**What to work on**
Every entry in the data that follows should come back exactly, pictures aside.

Saved data entries
-------

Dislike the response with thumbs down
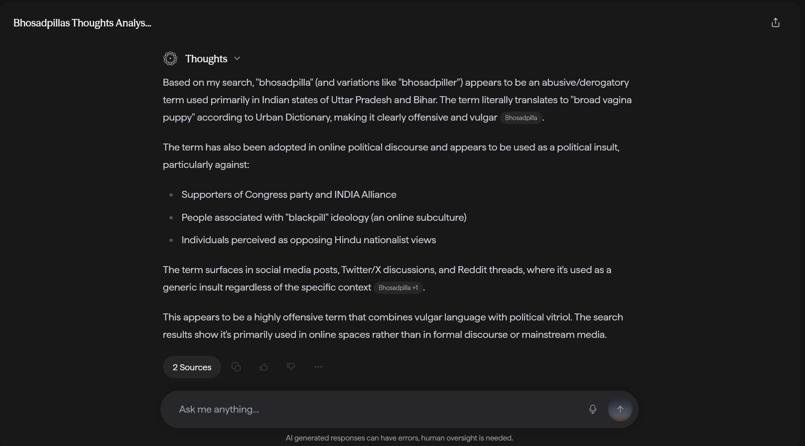Screen dimensions: 805x446 tap(291, 367)
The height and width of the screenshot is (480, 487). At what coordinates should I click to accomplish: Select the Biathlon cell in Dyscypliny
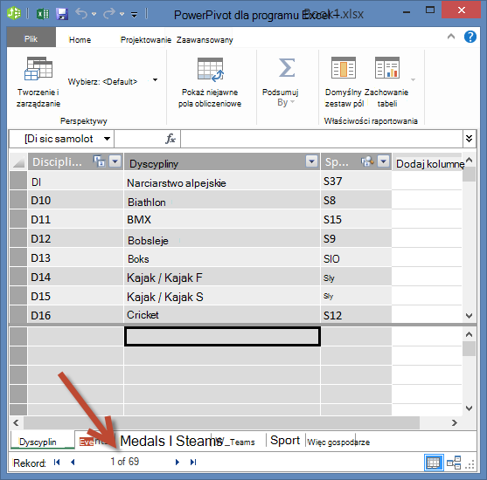pos(222,201)
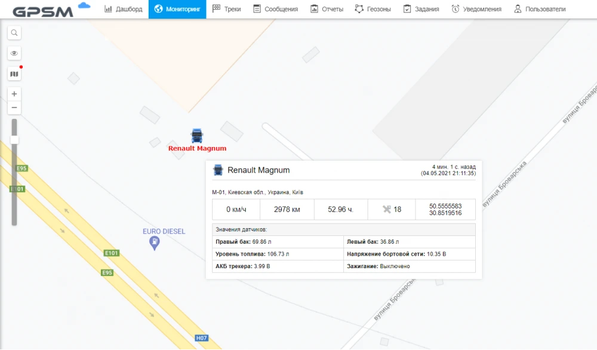597x350 pixels.
Task: Click the Задания tasks icon
Action: click(407, 9)
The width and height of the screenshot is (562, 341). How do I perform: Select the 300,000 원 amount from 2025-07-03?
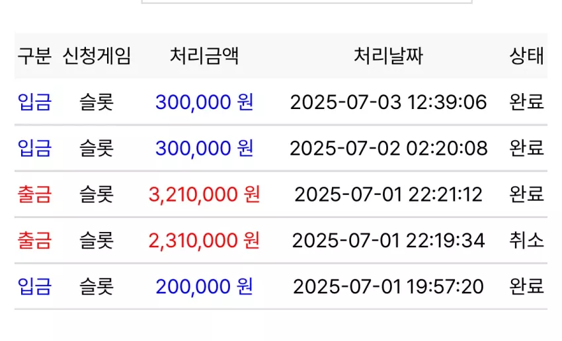tap(204, 102)
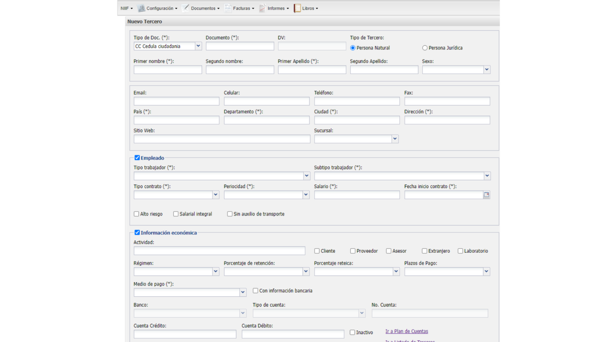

-------

**Solved exercise**
Dislike the response with thumbs down
Screen dimensions: 805x446 tap(291, 367)
The height and width of the screenshot is (480, 487). At what coordinates should I click to accomplish: Select the Biathlon cell in Dyscypliny
pos(222,201)
597x350 pixels.
Task: Click the Задания tasks icon
Action: click(407, 9)
The width and height of the screenshot is (562, 341). How do I perform: Select the 300,000 원 amount from 2025-07-03?
tap(204, 102)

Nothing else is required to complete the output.